If TiVo were to try and integrate this type of functionality directly, the response would be very simple - Netflix, et al would just pull the service from the platform - no court proceedings needed.

You can often get away with things as a small, loosely integrated service that simply does not scale up.

Until TiVo or some other service, signs a contract with an major IP provider to allow copying - it isn't going to happen or scale.

Much more likely, as in your example, cloud recording of that sporting event that will allow you to keep it for some specified amount of time before it automatically falls off...


----------



## shwru980r (Jun 22, 2008)

bradleys said:


> Yeah, PlayOn certainly runs on a very fine line.. The terms of service for most of the streaming services are very clear, you cannot download videos for personal use.
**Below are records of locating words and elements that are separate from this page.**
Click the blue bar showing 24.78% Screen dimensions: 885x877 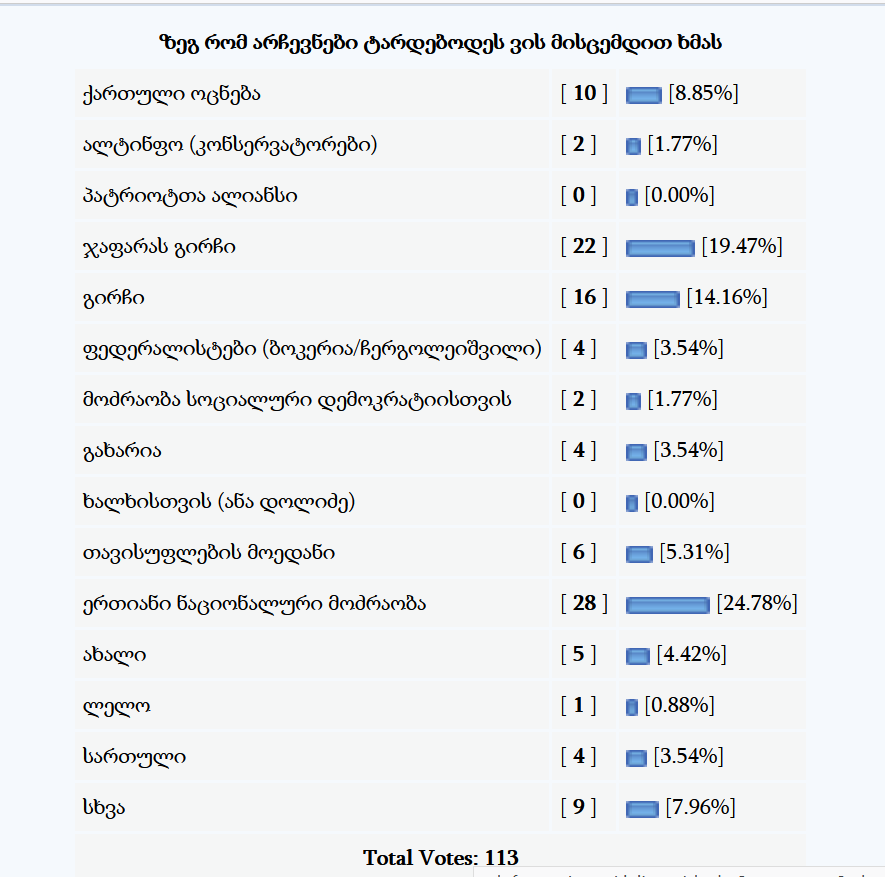[666, 604]
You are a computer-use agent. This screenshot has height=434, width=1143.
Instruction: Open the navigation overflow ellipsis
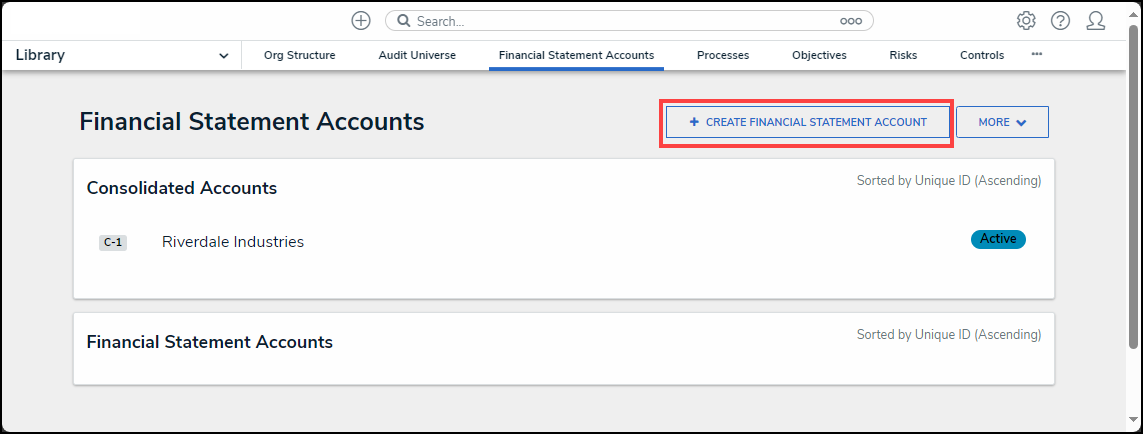[x=1037, y=54]
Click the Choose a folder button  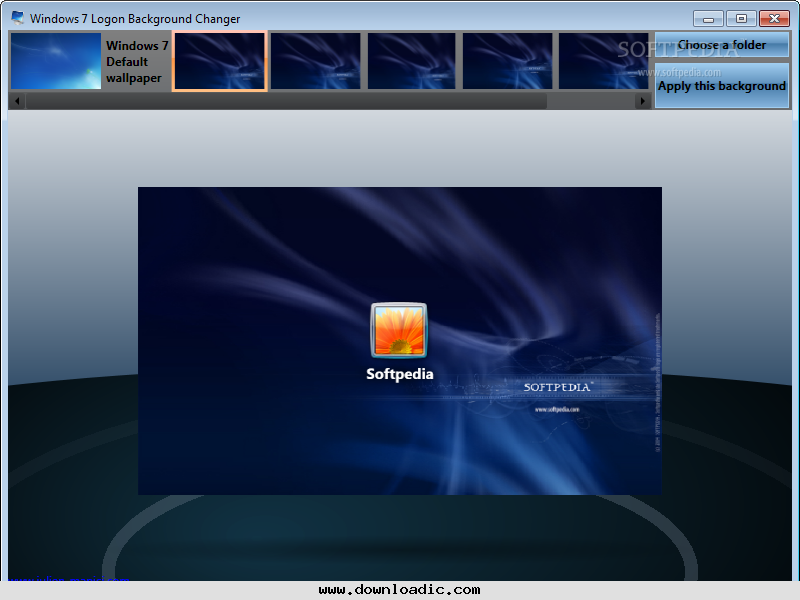click(x=722, y=44)
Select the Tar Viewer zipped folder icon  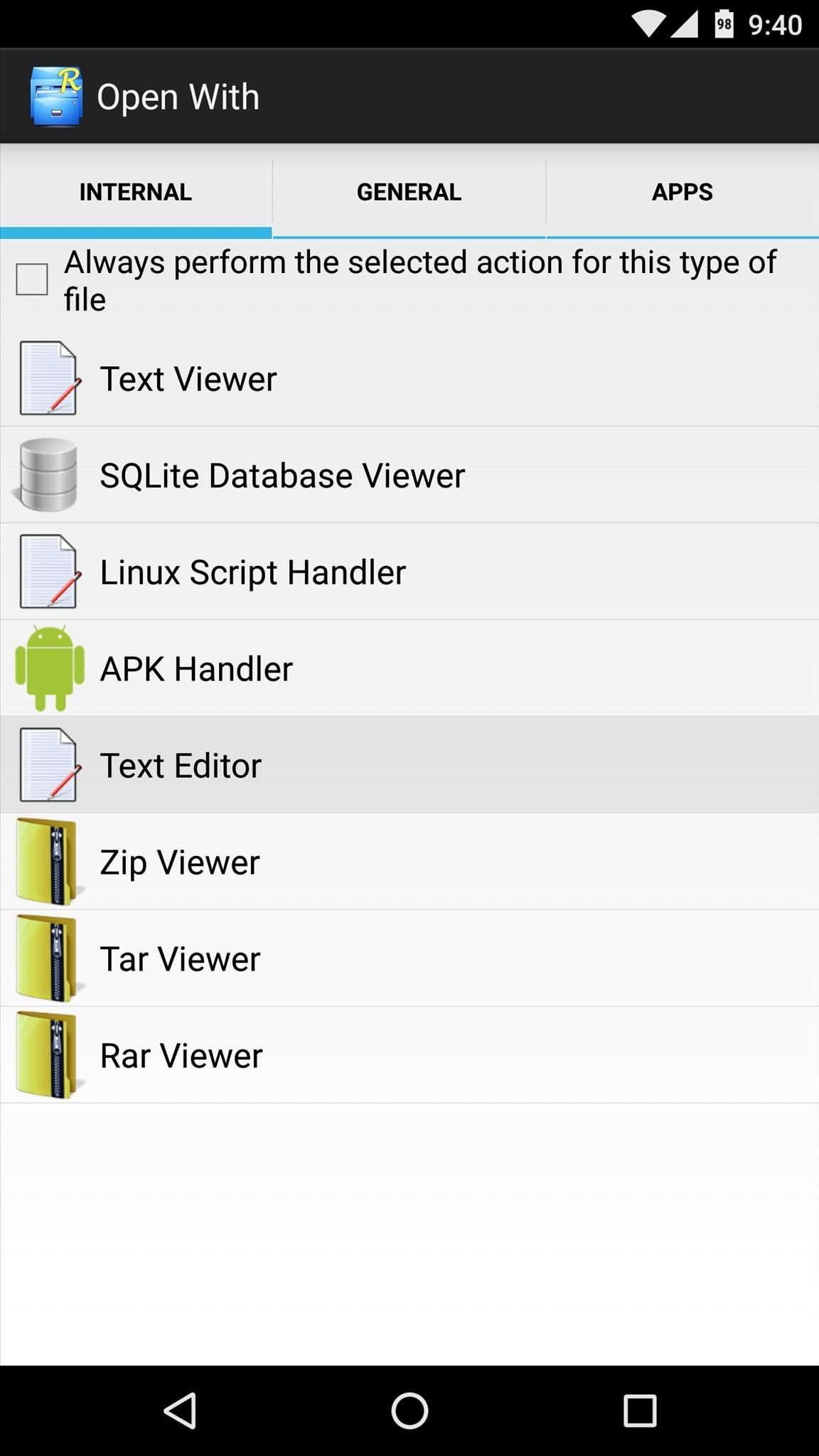(48, 958)
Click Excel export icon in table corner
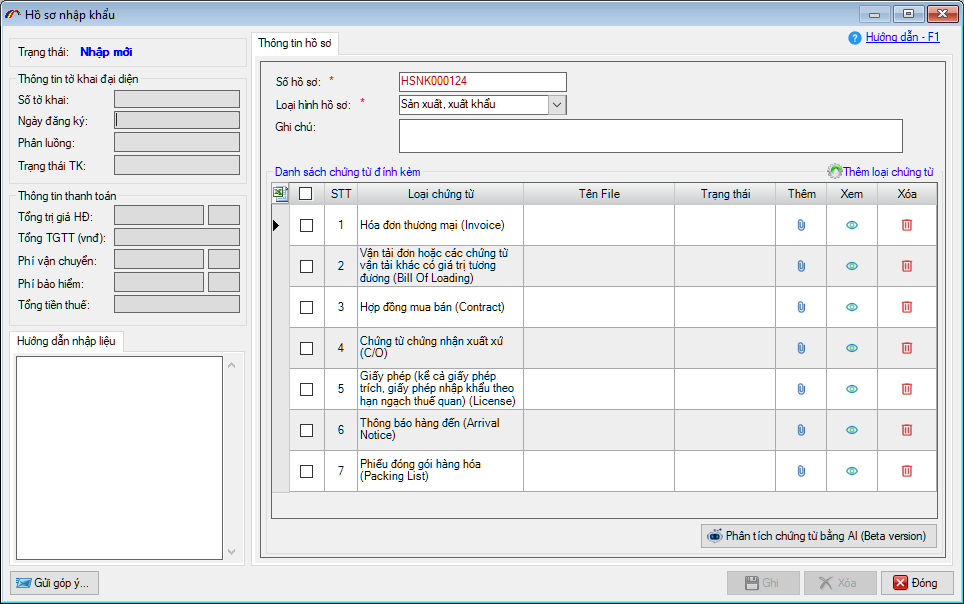The image size is (964, 604). pyautogui.click(x=280, y=194)

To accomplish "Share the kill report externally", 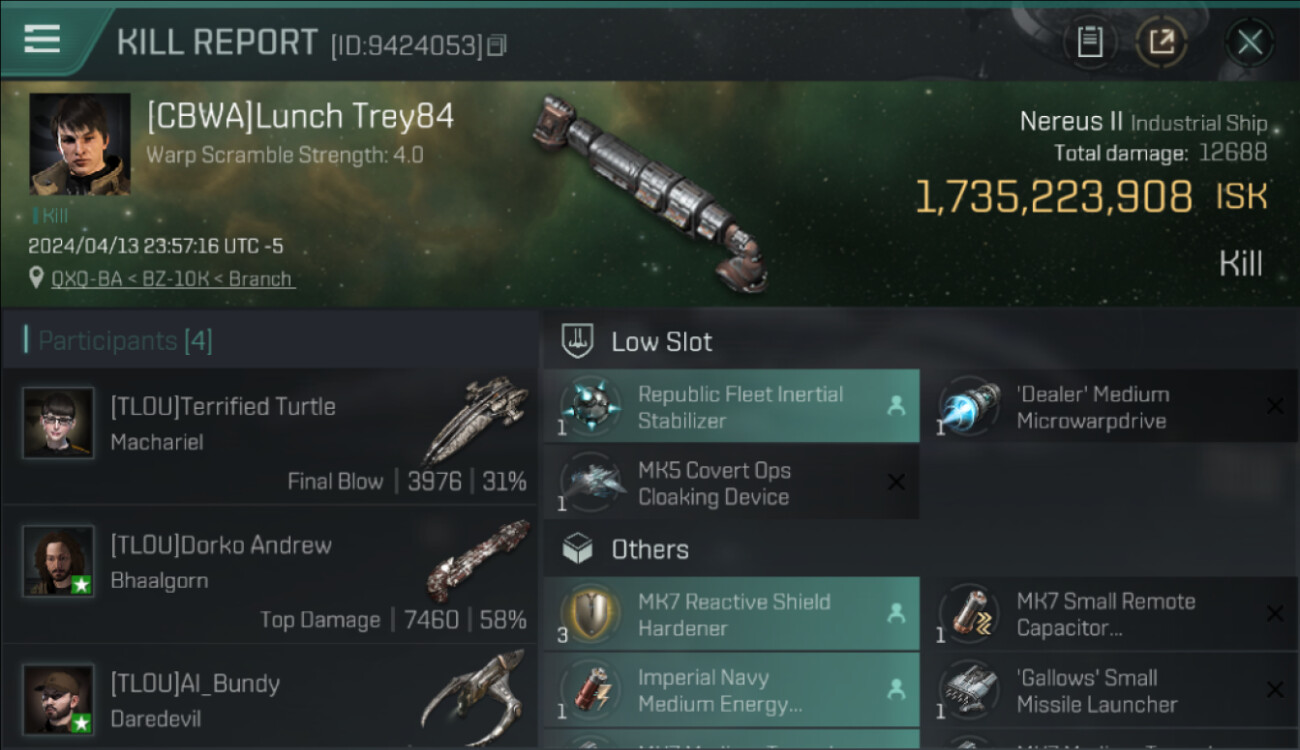I will [x=1161, y=42].
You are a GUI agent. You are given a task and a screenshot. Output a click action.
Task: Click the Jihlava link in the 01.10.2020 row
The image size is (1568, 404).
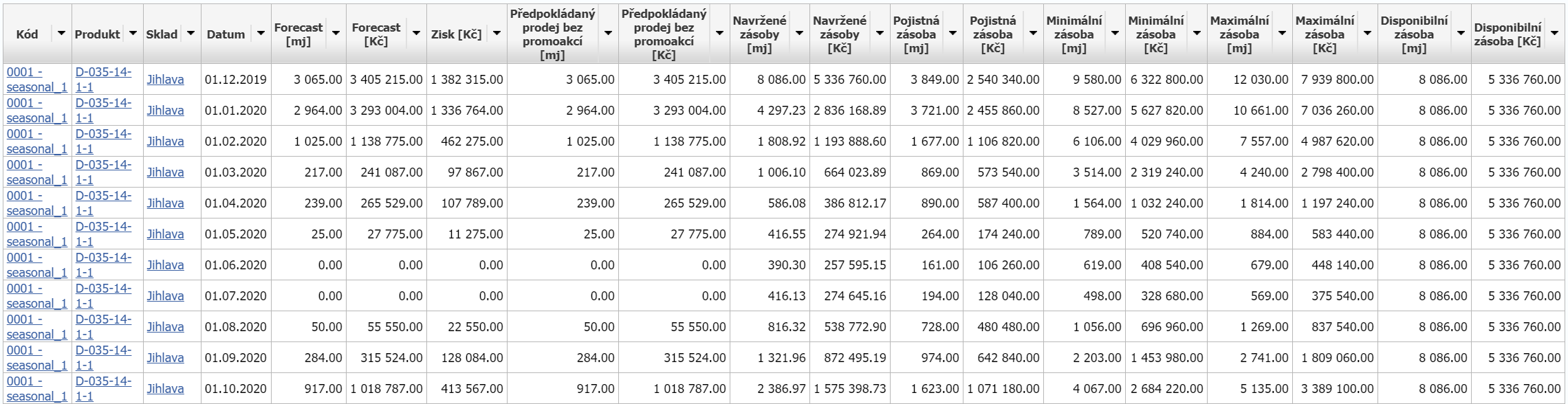pyautogui.click(x=165, y=389)
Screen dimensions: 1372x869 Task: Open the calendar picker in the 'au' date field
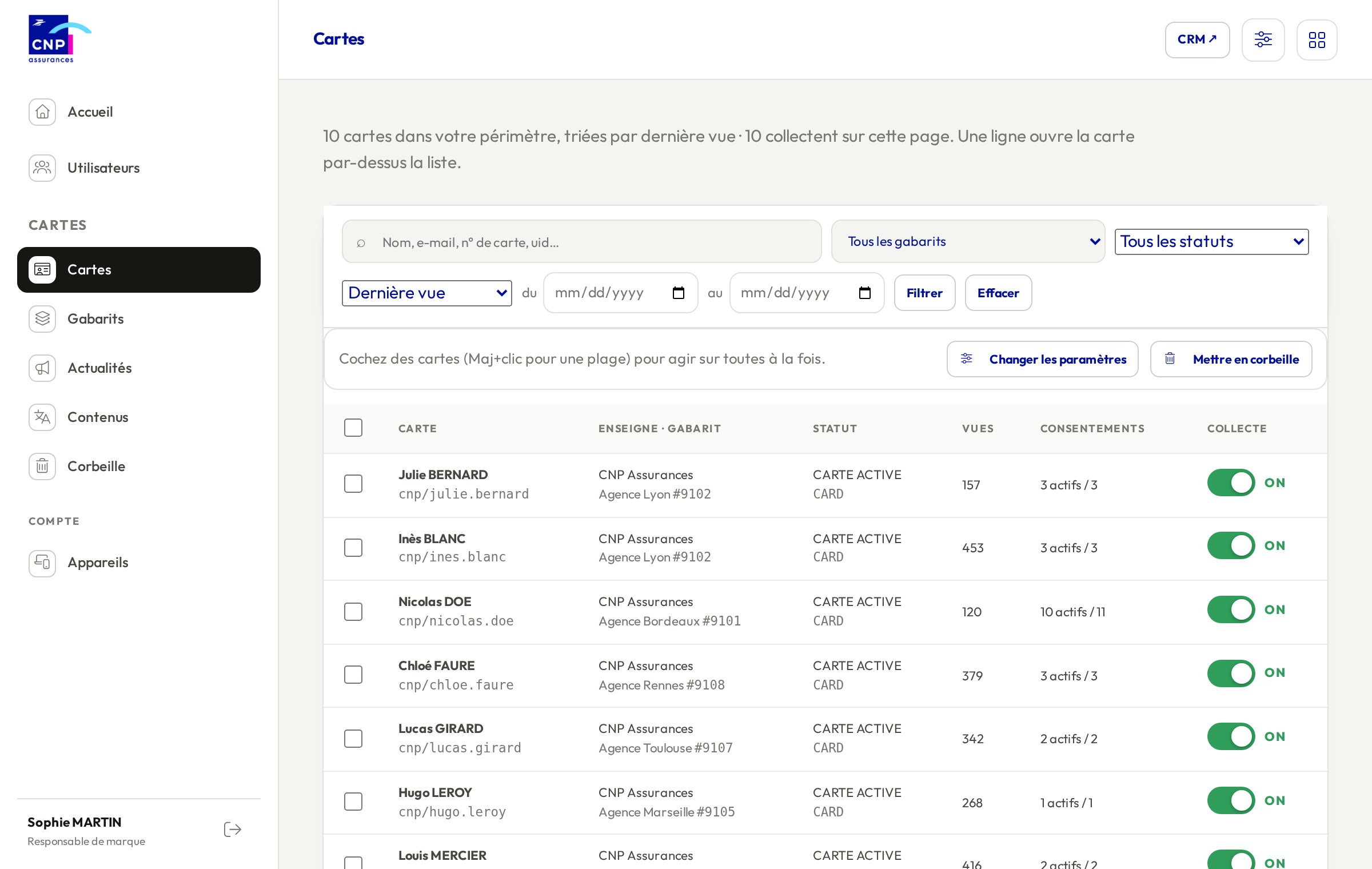(x=865, y=293)
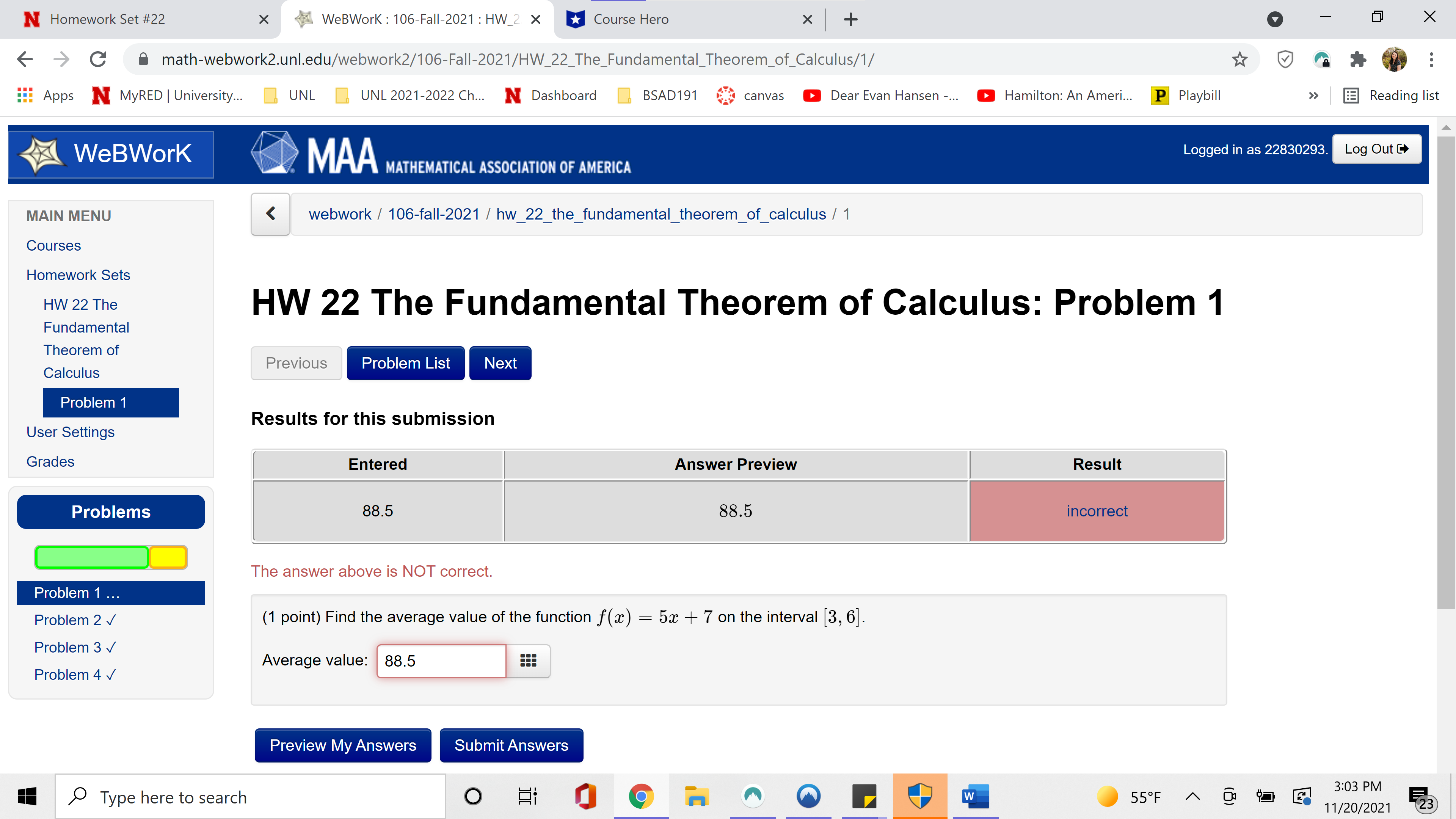The image size is (1456, 819).
Task: Show hidden bookmarks via the overflow chevron
Action: point(1313,95)
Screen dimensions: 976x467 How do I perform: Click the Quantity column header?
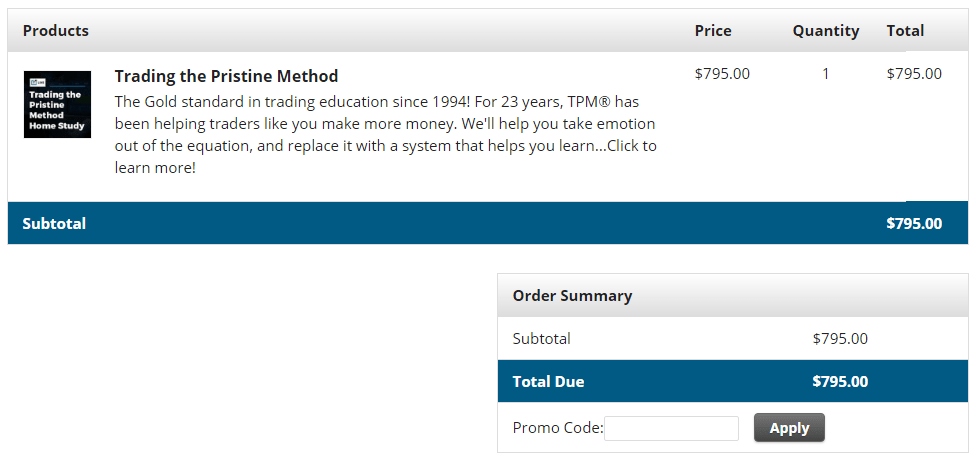point(825,31)
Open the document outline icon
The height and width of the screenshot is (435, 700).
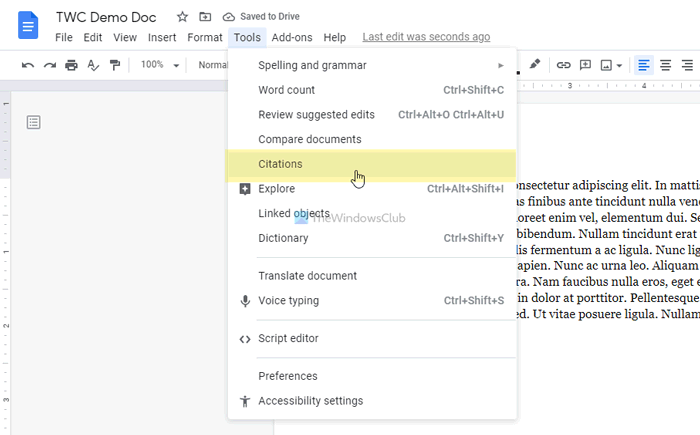tap(34, 123)
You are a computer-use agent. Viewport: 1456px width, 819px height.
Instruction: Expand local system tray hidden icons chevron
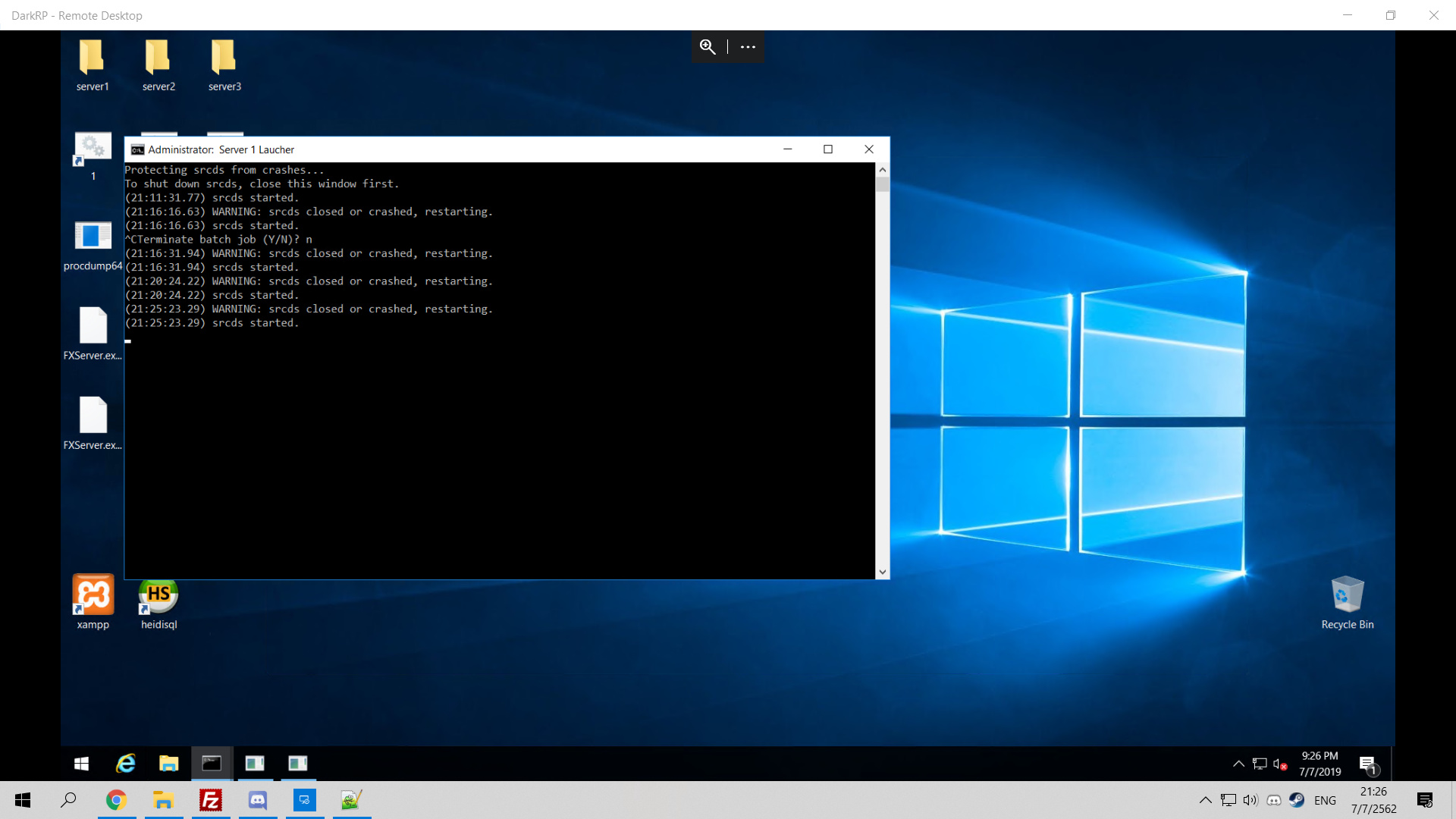pos(1205,800)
PlayOn skirts the law and the terms of service by never directely integrating with anything... It is the user that takes a legal product and uses it in a way that violates the terms of service they, as a user, have with the content provider.
> 
> If TiVo were to try and integrate this type of functionality directly, the response would be very simple - Netflix, et al would just pull the service from the platform - no court proceedings needed.
> 
> ...


I thought the Tivo mobile app allowed copying of shows from the DVR to the mobile device.


----------



## lpwcomp (May 6, 2002)

shwru980r said:


> I thought the Tivo mobile app allowed copying of shows from the DVR to the mobile device.


It does but those are recordings on the TiVo which cannot record streaming services.


----------



## shwru980r (Jun 22, 2008)

lpwcomp said:


> It does but those are recordings on the TiVo which cannot record streaming services.


Netflix allows shows to be copied to a mobile device too.


----------



## bradleys (Oct 31, 2007)

shwru980r said:


> Netflix allows shows to be copied to a mobile device too.


Only to walled garden environments and compressed. It is not a bit for bit copy

Those are offline viewing strategies not DVR / archive strategies.


----------